C’est justement durant cette période que le décret mettant fin à la suspension a été publié. Or, il existe en droit pénal un principe bien connu : si les textes plus sévères ne sont pas rétroactifs, les mesures plus douces s'appliquent aux faits du passé. Et c’est exactement ce qui s’est produit ici, selon Mireille Imbert-Quaretta : « La suppression de la peine de suspension s'est appliquée immédiatement et elle ne peut plus être mise en œuvre. Pour être un peu pédante c'est l'application de la règle pénale de la rétroactivité "in mitius" ». Ainsi, ce premier et dernier condamné par défaut à une peine de suspension ne verra pas sa peine de 15 jours appliquée, le décret annulant dans le Code la suspension ayant été publié entre-temps.

Une peine de suspension qui était de toute façon impossible techniquement ?

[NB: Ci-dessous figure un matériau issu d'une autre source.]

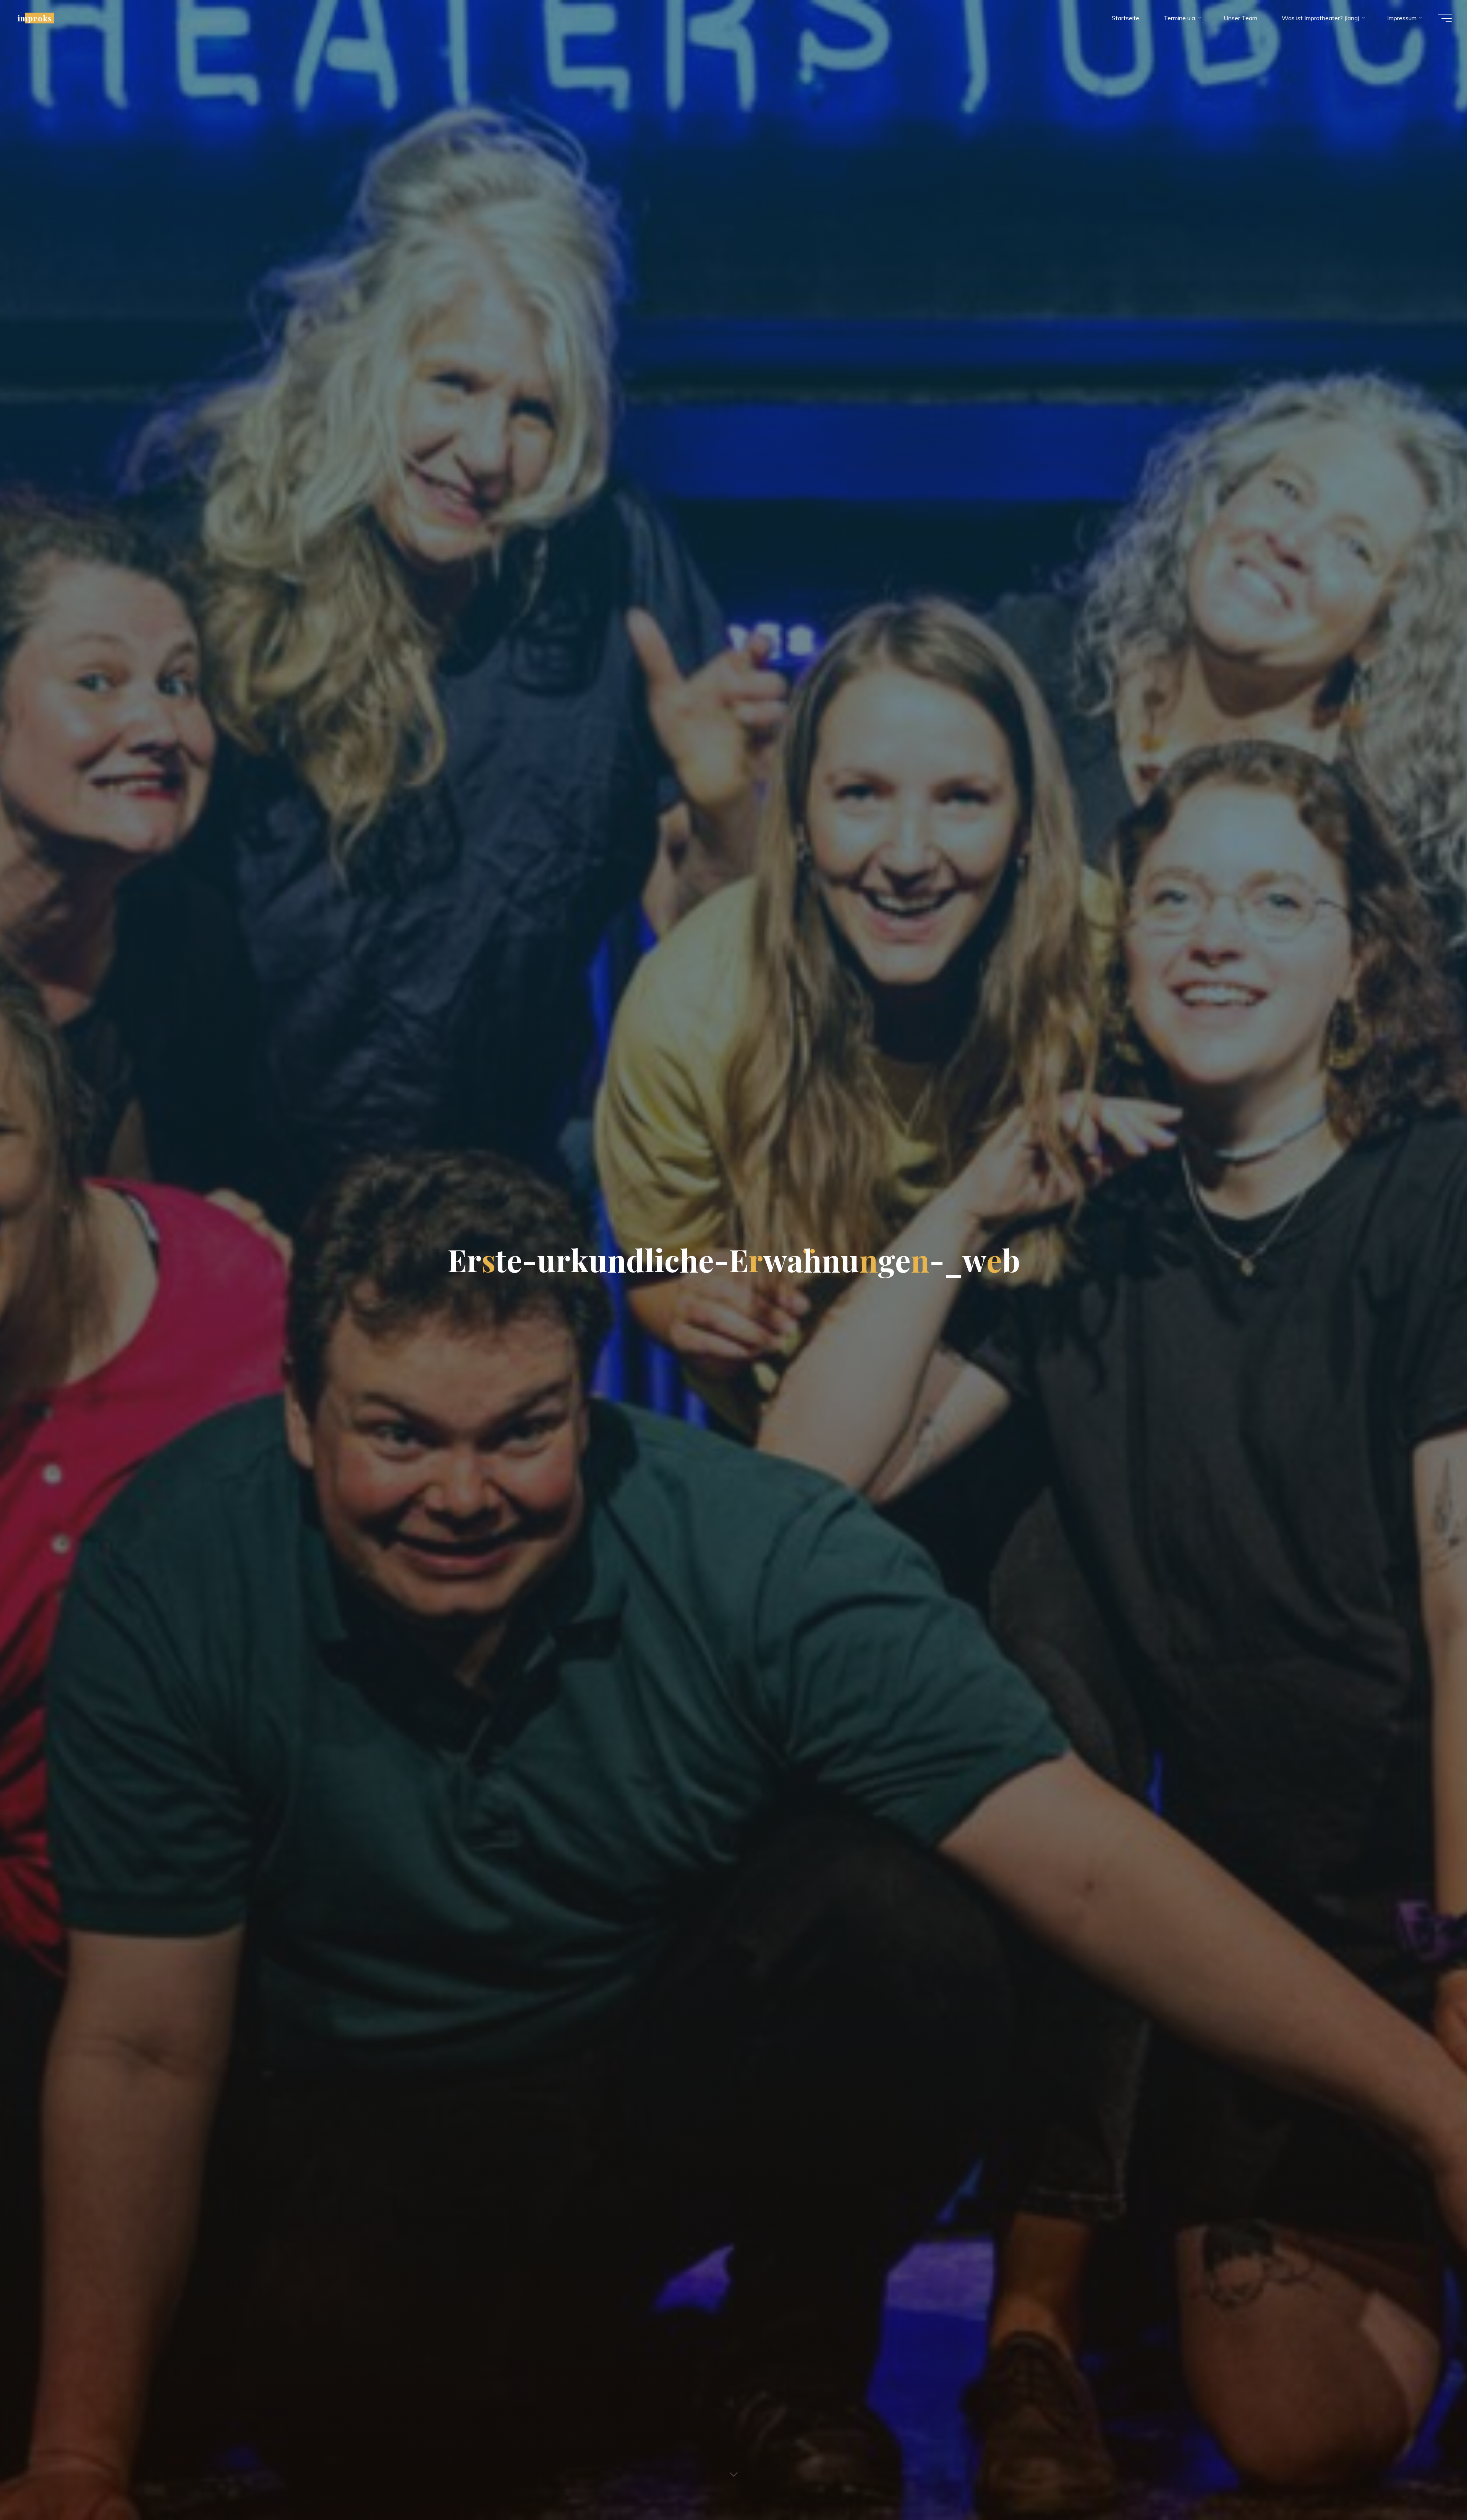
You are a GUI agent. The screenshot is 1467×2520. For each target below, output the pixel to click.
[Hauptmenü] (1445, 18)
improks (35, 18)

Comme signalé plusieurs fois dans nos colonnes (voir notre procédure CADA contre la CNIL), la peine de suspension a toujours posé de lourds problèmes techniques. La loi Hadopi prévoit en effet que le juge peut condamner l’abonné à un mois de suspension, non à Internet comme on a coutume de résumer, mais aux « services de communication au public en ligne ».

 

Dans la première version du projet de loi Hadopi, le texte tapait large pour infliger une « peine complémentaire de suspension de l’accès à un service de communication au public en ligne et de communications électroniques ». Le 22 juillet 2009, deux amendements similaires signés des députés Martine Billard et Jean Pierre Brad d’un côté, Lionel Tardy et Dionis du Séjour de l’autre, supprimaient la partie « et de communications électroniques ». Seule restait la partie « à un service de communication au public en ligne ».

 

Cette nuance juridique a eu des effets lourds. En effet, avec elle, la suspension ne doit viser finalement que l’accès au web (les fameux services de communication au public en ligne), non à tout Internet. Cela devait laisser intact notamment les correspondances privées (mails, messagerie Facebook, Skype, etc.), la télévision et la téléphonie. Interrogé sur la mise en œuvre de cette usine à gaz en mai 2011, la Hadopi refusait de nous donner le moindre détail. Elle renvoyait la problématique dans les mains du tribunal : « c’est (…) au juge qu’il appartient de prononcer la peine complémentaire de suspension de l’accès à un service de communication au public en ligne et d’en déterminer les contours au regard des circonstances du dossier. »

 

Alors certes, le tribunal de Montreuil a bien infligé ce 3 juin 2013 une peine de suspension, mais il n'en a pas déterminé « les contours au regard des circonstances du dossier ». L’intervention du décret supprimant la suspension enfoncera les derniers clous dans le cercueil de cette problématique. Avec finalement, une sèche conclusion : la suspension Hadopi sera bien restée une peine « purement théorique ».